• _EXCERPT TO READ_
● ● ● ● ●
# Advice Bringing 10,000 to Spain from USA?



## GreenGreen88 (Apr 22, 2016)

My parents recently got an inheritance from my grandmother who passed away. They decided to use some of it to give each child 10,000$. My problem is I want to do everything by the book and I have no idea how. I have transferred small amounts of money to Spain before by PayPal or wire transfer but 10,000 seems way too big for any of that. 

Any advice?


----------



## Alcalaina (Aug 6, 2010)

Are you transferring from one bank account to another? If so I would recommend CurrencyFair. I am not sure if there's an upper limit, but I've transferred more than that in the past (sterling to euro) without a problem.

https://app.currencyfair.com/support/en


----------



## GreenGreen88 (Apr 22, 2016)
● ● ● ● ●
• _RECORD EXCERPTS_
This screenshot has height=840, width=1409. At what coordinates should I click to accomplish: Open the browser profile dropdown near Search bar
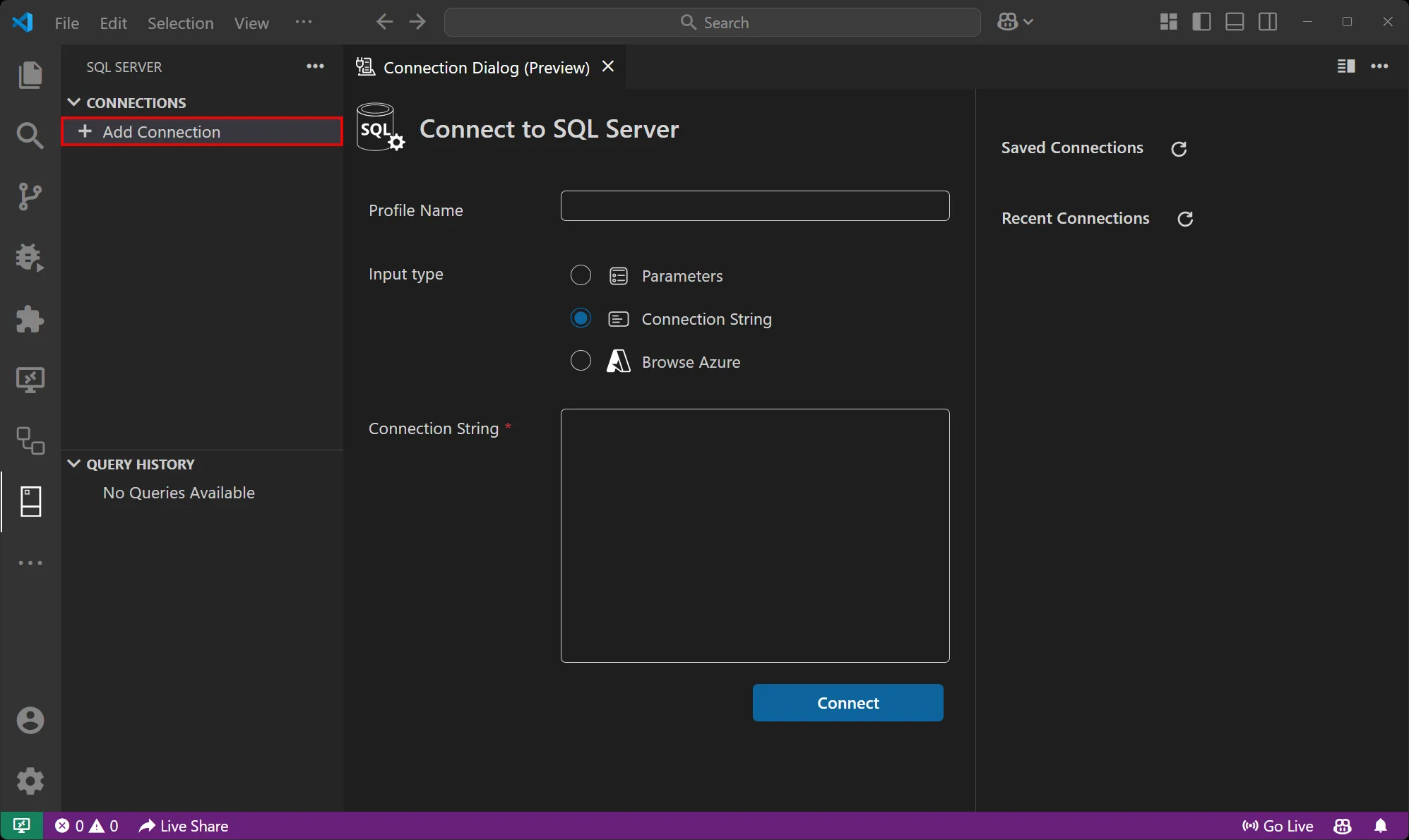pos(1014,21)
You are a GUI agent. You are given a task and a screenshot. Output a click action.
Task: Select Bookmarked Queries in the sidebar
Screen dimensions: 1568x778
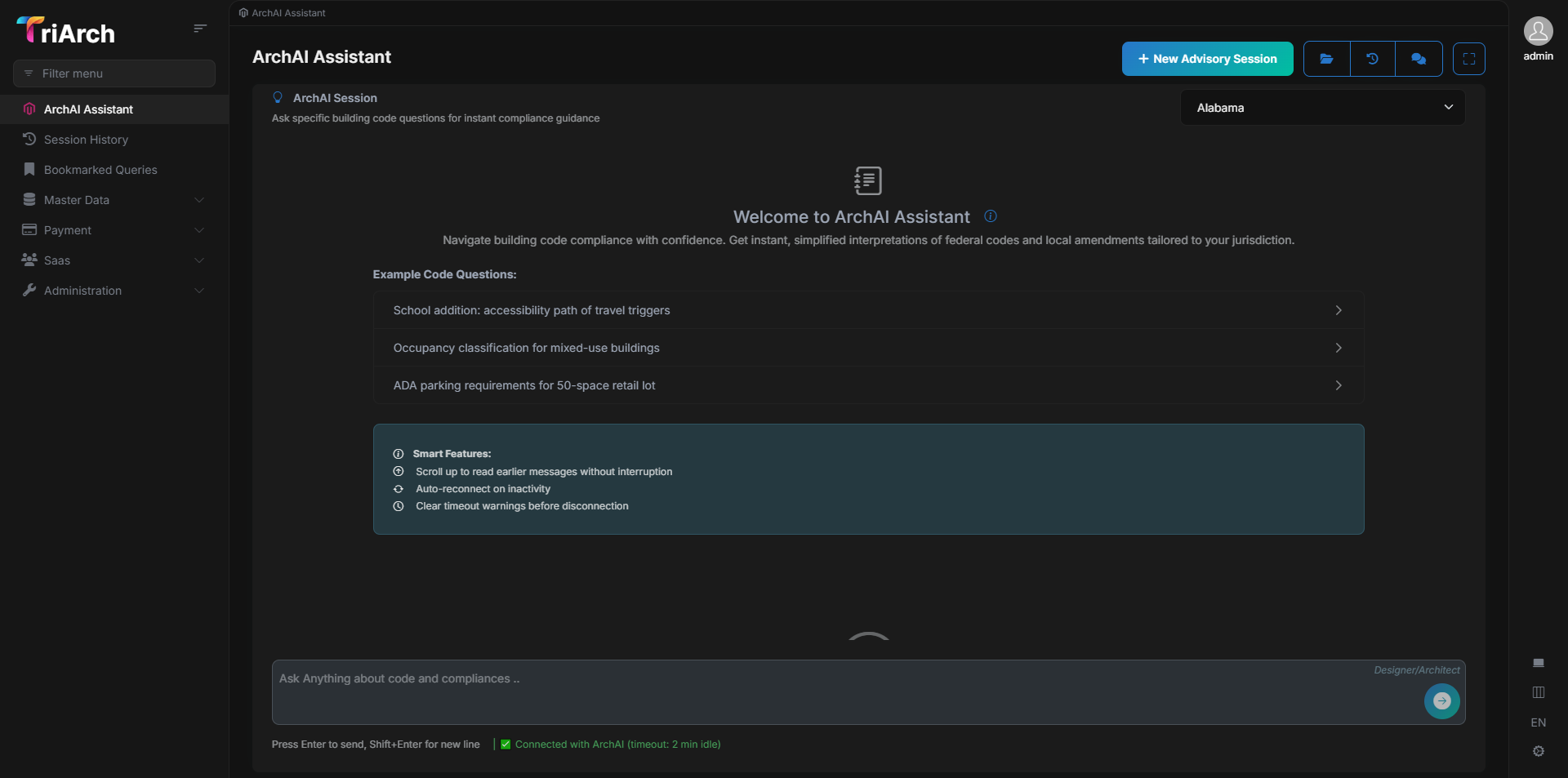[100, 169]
● ● ● ● ●
Reproduce the part of the money-transfer thread that opens with the words containing "My parents recently" and closes with "Any advice?". Work only from the money-transfer thread.

My parents recently got an inheritance from my grandmother who passed away. They decided to use some of it to give each child 10,000$. My problem is I want to do everything by the book and I have no idea how. I have transferred small amounts of money to Spain before by PayPal or wire transfer but 10,000 seems way too big for any of that. 

Any advice?